These elliptical and compact galaxies have been escaping their home clusters after interacting with larger galaxies.
Scientists know of about runaway stars and have discovered one runaway star cluster. Now, astronomers have found 11 runaway galaxies that have been thrown out of their homes and wonder around intergalactic space.
“These galaxies are facing a lonely future, exiled from the galaxy clusters they used to live in,” explained astronomer Igor Chilingarian from the Harvard-Smithsonian Center for Astrophysics/Moscow State University.
An object is considered runaway if it’s movement is faster than the escape velocity, which implies that it will leave its home never to return. Runaway stars reach speeds of a million mph, while a runaway galaxy has to move even faster, going at up to 6 million mph.
Chilingarian and Ivan Zolotukhin from the L’Institut de Recherche en Astrophysique et Planetologie at Moscow State University tried initially to find new members of a class of galaxies named compact ellipticals. These small blobs of stars are larger than star clusters but have lesser sizes than a normal galaxy, with a span of a few hundred light-years. In comparison, the Milky Way is more than 100,000 light-years across. Compact ellipticals are also 1,000 times lighter than a galaxy like our Milky Way.
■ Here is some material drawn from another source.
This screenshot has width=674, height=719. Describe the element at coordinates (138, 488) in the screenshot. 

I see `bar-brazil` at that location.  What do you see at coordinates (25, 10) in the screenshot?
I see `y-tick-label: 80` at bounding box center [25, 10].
Prior to this research, only around 30 compact elliptical galaxies were found, all of them being in galaxy clusters. To find new examples, Chilingarian and Zolotukhin went through public archives of data collected by GALEX satellite and the Sloan Digital Sky Survey.
In their quest the two astronomers identified almost 200 new compact ellipticals. Of those, 11 were extremely isolated and located far from any large galaxy or even galaxy clusters.
“The first compact ellipticals were all found in clusters because that’s where people were looking. We broadened our search and found the unexpected,” explained Zolotukhin.
These isolated and compact galaxies were not expected because scientists believed they came from larger galaxies that had lost most of their stars after interacting with an even larger galaxy. Therefore, the compact galaxies should be located near big galaxies.
Not only were the new compact ellipticals very isolated, but also they were travelling faster through space than the runaway clusters.
A hypervelocity star, which is a very fast star, can be created if a binary star system gets very close to a black hole from the center of our galaxy. One star is captured by the black hole while the other one is thrown away at incredible speeds.